The eicosanoids are a family of bioactive compounds that derive from the enzymatic oxygenation of arachidonic acid (AA). Prostaglandins, leukotrienes, thromboxane, lipoxins, are all members of the eicosanoid family. The eicosanoids are biomedically important because they mediate all four signs of inflammation, namely heat, redness, swelling and pain. Controlling the formation of eicosanoids has been found to be of great benefit for the treatment of acute and chronic inflammatory diseases.

AA seldom occurs in free form in resting cells. It is mostly found esterified at the sn-2 position of cellular phospholipids. This is so because in resting cells the mechanisms for AA incorporation into phospholipids dominate over the hydrolytic mechanism for AA release. Thus, due to the very low level of free AA, unstimulated cells produce only modest amounts of eicosanoids.

AA incorporation into phospholipids is critically dependent on the availability of lysophospholipid acceptors, particularly lysophosphatidylcholine (lysoPC). Once the AA is initially incorporated into lysoPC by the action of CoA-dependent acyltransferases, it is then transferred to certain lysophospholipids, particularly the ethanolamine lysophospholipids (lysoPE). Thus, for the AA to be efficiently incorporated into phospholipids, two kinds of lysophospholipid acceptors should be readily available. These acceptors are provided by intracellular phospholipase A2 (PLA2) enzymes. A particular PLA2 form, called Group VIA calcium-independent PLA2 (iPLA2-VIA), appears to play a key role in regulating the steady-state level of lysoPC in some cells. These include phagocytes, which are the cells we work with. In recent years it has become clear that, in addition to iPLA2-VIA, other PLA2s may also be involved in the control of lysophospholipid formation. We are currently trying to determine the molecular nature of these PLA2s. We are also interested in dissecting other regulatory aspects of lysophospholipid-limited AA incorporation into membrane phospholipids, as well as in delineating the general role of iPLA2-VIA in homeostatic phospholipid metabolism.

Apart from its homeostatic functions, iPLA2-VIA may also play other roles in cells. For instance, recent evidence suggests the participation of this enzyme in the destruction of membrane phospholipid subsequent to the cells entering apoptosis (programed cell death). Apoptosis occurs in response to many factors, and one of them is oxidative damage. This is a condition that frequently accompanies a variety of inflammatory states. Phagocytic cells produce substances with high oxidant capacity during inactivation and phagocytosis of invading pathogens. An uncontrolled production of these substances may negatively impact on phagocytic cell function and compromise the resolution of inflammation.

Oxidative damage results in the loss of significant quantities of free fatty acids from cells. We have shown that in U937 phagocytic cells, iPLA2-VIA mediates phospholipid hydrolysis and fatty acid release in response to hydrogen peroxide exposure. We are currently trying to elucidate the molecular mechanisms leading to augmented iPLA2-VIA activity during oxidative stress and the ensuing apoptotic response. The ultimate goal of these studies is to provide clues to understand the molecular processes involved in oxidative damage, which in turn may help uncover new molecular targets with possible therapeutic potential.

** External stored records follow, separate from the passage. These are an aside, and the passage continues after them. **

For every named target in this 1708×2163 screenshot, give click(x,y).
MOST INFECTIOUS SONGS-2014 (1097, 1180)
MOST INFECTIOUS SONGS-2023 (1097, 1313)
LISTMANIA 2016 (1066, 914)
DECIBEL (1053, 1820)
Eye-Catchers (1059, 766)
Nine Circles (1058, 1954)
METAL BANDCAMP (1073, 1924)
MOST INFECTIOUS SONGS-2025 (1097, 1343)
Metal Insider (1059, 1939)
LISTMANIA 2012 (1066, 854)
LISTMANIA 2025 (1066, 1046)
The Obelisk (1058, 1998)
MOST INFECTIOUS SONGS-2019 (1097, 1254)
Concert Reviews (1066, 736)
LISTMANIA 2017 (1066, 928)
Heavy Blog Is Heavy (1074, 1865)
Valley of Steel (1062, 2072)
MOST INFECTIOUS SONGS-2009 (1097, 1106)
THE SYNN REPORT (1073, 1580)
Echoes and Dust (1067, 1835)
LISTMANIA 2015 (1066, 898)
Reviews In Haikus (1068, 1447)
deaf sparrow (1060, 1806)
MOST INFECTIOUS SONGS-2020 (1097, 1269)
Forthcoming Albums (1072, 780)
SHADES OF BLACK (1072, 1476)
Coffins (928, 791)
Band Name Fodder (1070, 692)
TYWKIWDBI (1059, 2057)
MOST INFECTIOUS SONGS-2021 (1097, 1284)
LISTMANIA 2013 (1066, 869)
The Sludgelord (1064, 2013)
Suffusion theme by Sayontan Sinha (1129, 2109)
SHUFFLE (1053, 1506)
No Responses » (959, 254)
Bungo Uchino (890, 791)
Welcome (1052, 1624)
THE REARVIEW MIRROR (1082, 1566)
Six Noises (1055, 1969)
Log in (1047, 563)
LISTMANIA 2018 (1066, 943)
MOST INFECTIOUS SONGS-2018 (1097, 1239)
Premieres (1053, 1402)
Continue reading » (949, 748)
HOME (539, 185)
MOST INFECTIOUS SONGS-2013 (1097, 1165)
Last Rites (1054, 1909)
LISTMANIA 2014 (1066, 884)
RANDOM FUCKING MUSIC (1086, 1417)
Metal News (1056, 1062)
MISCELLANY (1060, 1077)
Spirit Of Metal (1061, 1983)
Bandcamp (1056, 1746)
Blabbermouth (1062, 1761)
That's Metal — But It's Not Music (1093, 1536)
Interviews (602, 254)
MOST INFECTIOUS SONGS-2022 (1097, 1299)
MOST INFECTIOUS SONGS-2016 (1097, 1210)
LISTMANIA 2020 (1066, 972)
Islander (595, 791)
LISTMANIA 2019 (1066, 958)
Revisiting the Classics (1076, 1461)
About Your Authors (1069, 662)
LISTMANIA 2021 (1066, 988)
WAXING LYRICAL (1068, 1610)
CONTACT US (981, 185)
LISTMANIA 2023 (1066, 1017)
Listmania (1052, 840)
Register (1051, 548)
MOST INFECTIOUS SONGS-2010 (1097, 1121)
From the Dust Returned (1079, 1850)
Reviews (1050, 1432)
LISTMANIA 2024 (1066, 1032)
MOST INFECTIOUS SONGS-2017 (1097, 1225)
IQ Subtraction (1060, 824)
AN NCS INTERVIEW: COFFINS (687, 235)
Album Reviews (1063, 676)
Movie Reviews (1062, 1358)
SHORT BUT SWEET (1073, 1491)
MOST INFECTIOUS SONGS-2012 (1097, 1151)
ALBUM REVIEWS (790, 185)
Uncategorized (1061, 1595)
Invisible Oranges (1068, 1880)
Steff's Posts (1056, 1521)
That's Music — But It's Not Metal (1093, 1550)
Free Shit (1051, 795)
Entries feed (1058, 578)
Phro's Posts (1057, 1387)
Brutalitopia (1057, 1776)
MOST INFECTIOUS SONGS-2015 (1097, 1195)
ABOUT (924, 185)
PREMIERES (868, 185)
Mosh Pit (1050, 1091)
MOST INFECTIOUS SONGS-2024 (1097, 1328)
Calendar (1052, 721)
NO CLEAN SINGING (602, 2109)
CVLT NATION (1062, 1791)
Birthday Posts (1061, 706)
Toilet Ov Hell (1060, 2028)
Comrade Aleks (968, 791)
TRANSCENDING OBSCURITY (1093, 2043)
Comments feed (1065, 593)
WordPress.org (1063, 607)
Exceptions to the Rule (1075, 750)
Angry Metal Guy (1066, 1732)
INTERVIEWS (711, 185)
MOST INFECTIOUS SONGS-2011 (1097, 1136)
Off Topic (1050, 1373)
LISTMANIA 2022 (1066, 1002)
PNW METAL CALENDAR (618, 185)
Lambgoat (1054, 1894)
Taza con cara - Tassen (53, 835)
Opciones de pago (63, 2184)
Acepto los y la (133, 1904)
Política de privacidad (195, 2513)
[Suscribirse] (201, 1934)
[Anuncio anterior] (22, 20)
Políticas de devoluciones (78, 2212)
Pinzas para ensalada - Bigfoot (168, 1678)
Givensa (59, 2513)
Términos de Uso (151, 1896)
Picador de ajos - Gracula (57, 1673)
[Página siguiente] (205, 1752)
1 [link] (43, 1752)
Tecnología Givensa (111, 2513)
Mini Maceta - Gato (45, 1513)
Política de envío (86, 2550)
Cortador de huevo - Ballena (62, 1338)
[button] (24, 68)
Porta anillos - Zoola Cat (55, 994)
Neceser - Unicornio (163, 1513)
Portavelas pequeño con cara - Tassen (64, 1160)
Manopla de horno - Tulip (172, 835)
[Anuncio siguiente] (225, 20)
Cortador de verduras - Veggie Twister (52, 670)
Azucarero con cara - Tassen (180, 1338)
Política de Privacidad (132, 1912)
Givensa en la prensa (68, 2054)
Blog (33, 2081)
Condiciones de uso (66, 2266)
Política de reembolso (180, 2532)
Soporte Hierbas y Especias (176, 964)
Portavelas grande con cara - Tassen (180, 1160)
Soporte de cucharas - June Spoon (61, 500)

On the other hand, exposure of phagocytic cells to immunoinflammatory stimuli that act through cell surface receptors results in the tightly-controlled activation of another intracellular PLA2, the Group IVA cytosolic PLA2a (cPLA2a). Under these conditions, the rate of AA liberation clearly exceeds that of reincorporation into phospholipids; hence, net accumulation of free AA occurs that is followed by its conversion into different classes of eicosanoids. In many instances, a third PLA2 form participates in the process, usually acting to amplify the cPLA2a-regulated AA mobilization response. This is the inducible secreted PLA2 (sPLA2), of which there are several group types. The most prominent with regard to AA release are those of Groups IIA and V. Interestingly, cross-talk appears to exist between cPLA2a and sPLA2 during cellular activation. We are currently characterizing different molecular aspects of this cross-talk in phagocytes, and have also begun studies to localize the intracellular sites of action of all these PLA2s during cellular stimulation by different agonists.

Cyclooxygenase-2 (COX-2) is an inducible enzyme that initiates the biosynthesis of prostaglandins by converting free arachidonic acid into the precursor prostaglandin H2. COX-2 plays important roles in inflammation and, more recently, has also been demonstrated to play a role in tumor progression by regulating angiogenesis. Our previous studies established that in murine macrophages, COX-2 gene expression is dependent upon the activity of another inducible enzyme, the aforementioned Group V PLA2. The molecular mechanism implicated in the regulation of COX-2 expression and activity by Group V PLA2 remains unknown. Defining such a mechanism is another of the goals of our current research efforts.